For many voters, the frustration with Starmer is not only about economic policy but about who he is and what he represents.

Unlike past leaders who sought to shape politics with personal visions — “Thatcherism,” “Blairism,” even “Johnsonism” — Starmer has deliberately avoided ideology, presenting himself as pragmatic and rule-bound.

But this has left the public puzzled. Starmer has described himself as someone who “doesn’t dream,” admitted he has no favourite novel, and declined to cite political heroes.

Even as prime minister, voters struggle to define what he stands for.

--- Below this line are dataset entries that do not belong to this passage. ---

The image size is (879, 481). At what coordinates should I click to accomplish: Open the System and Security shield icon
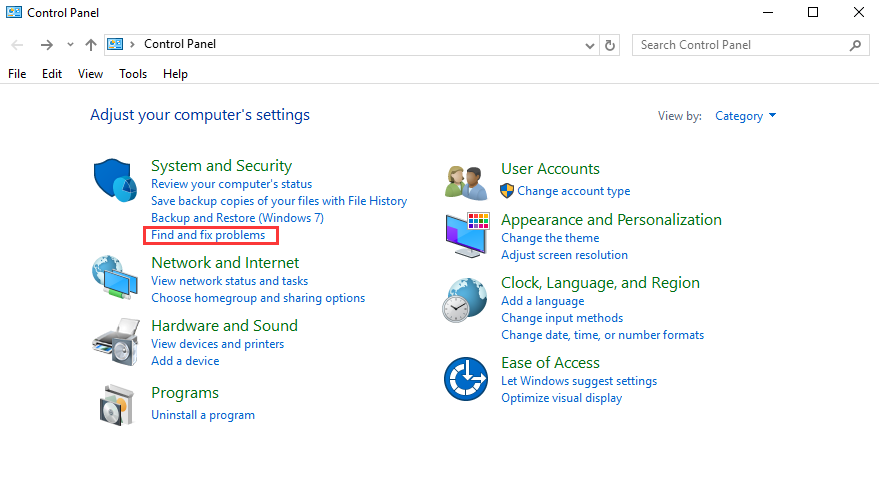[115, 180]
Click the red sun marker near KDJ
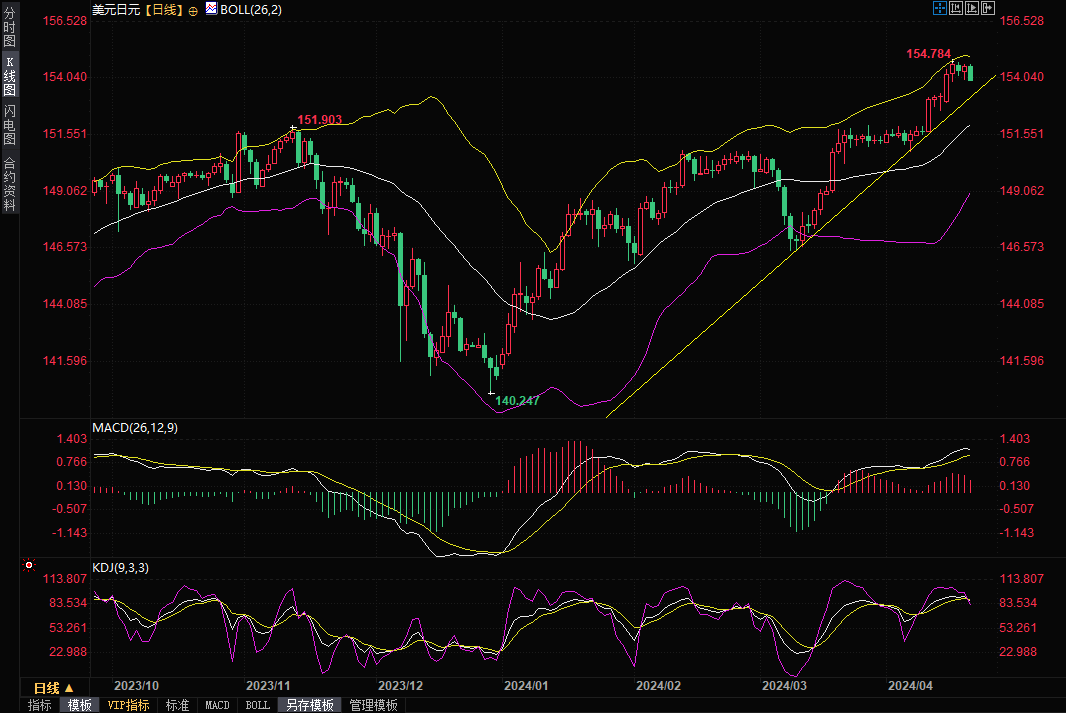This screenshot has width=1066, height=713. click(x=29, y=565)
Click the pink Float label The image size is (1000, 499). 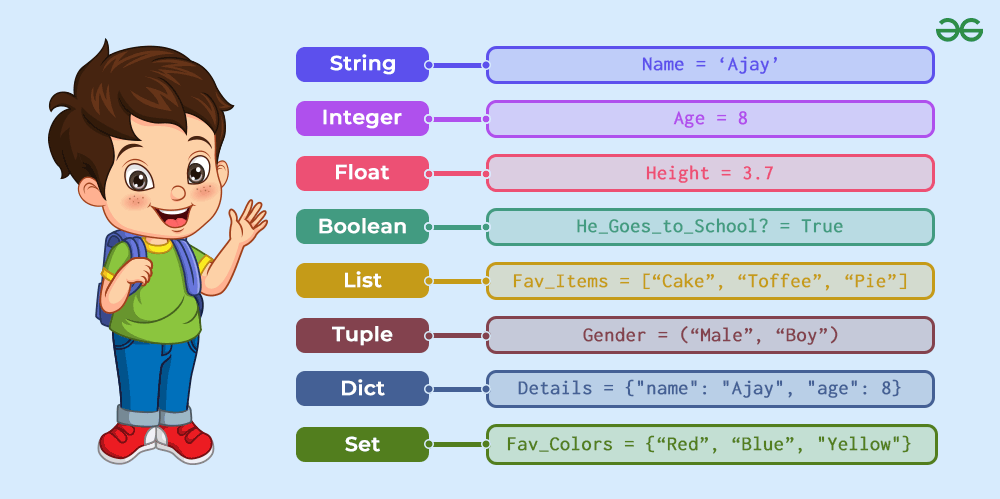pyautogui.click(x=362, y=173)
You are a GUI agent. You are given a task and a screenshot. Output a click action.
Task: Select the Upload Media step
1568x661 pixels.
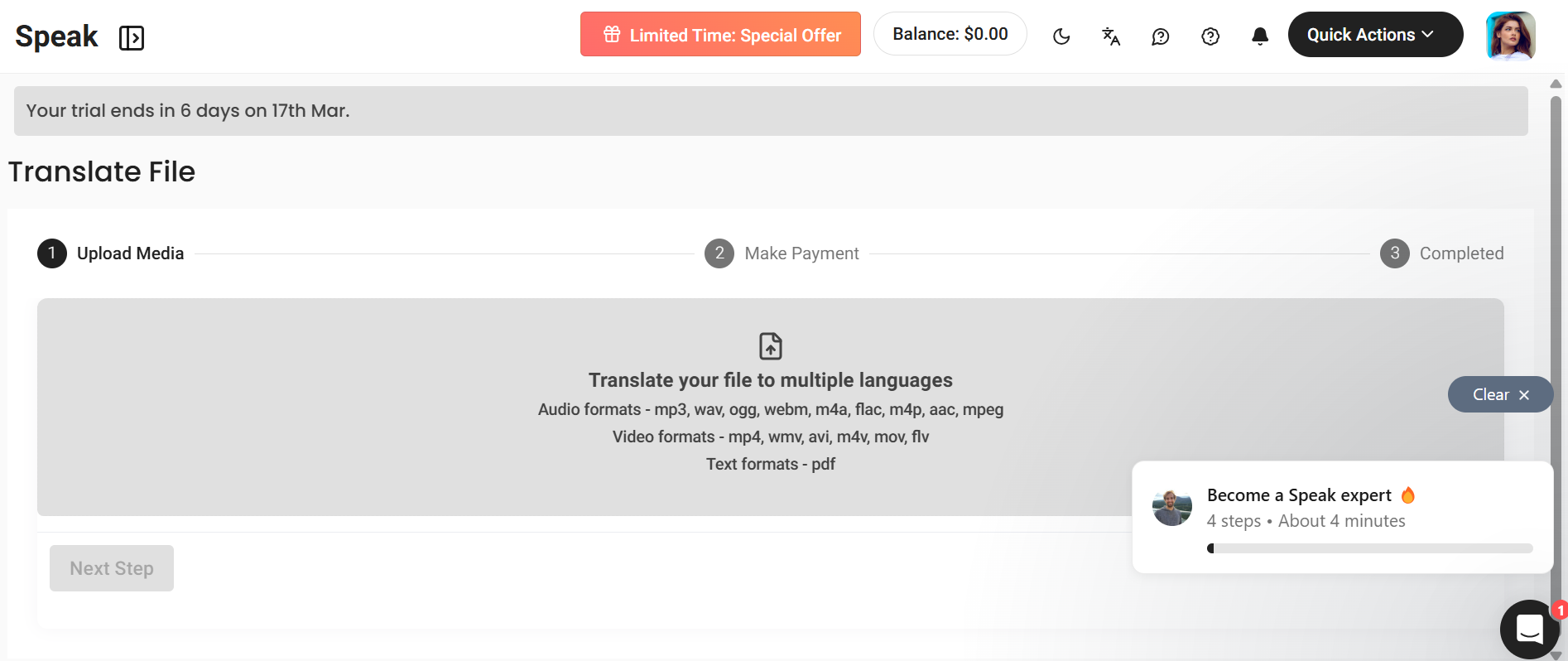111,253
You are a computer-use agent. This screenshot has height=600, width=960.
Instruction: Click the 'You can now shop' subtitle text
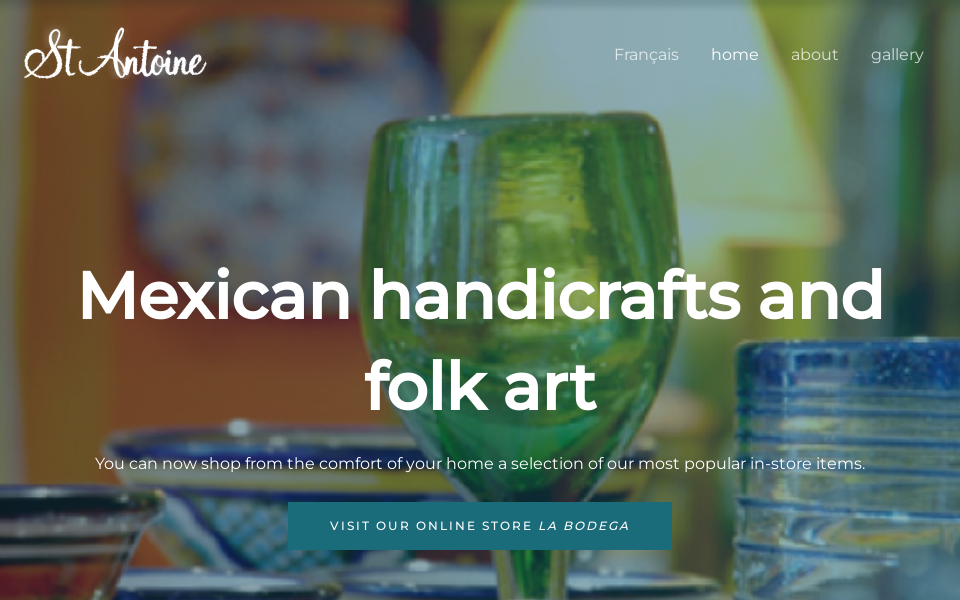click(x=480, y=463)

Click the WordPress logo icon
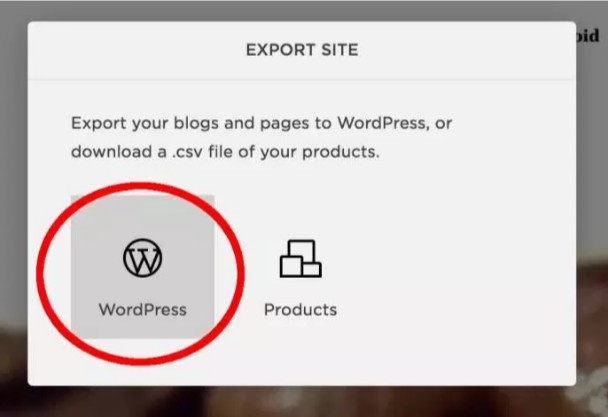142,258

Curtice remarked, “The mystery of Keir Starmer – who is he? what does he stand for? – we are maybe two-thirds of the way through the novel, but we are still not sure where the body lies.”

That lack of a clear identity has undermined Labour’s ability to rally supporters or fend off challenges from both ends of the political spectrum.

Reform UK’s dramatic surge

The sharpest threat to Labour has come from Reform UK. Once seen as a fringe movement, Reform has surged into the political mainstream under Nigel Farage.

Polls now place the party at around 30-35 per cent support, overtaking Labour, which has slumped to roughly 20-23 per cent.

The speed of Reform’s rise mirrors Labour’s decline, and some projections suggest Farage could lead his party to a parliamentary majority as large as Labour’s current one in the next election, due in 2029.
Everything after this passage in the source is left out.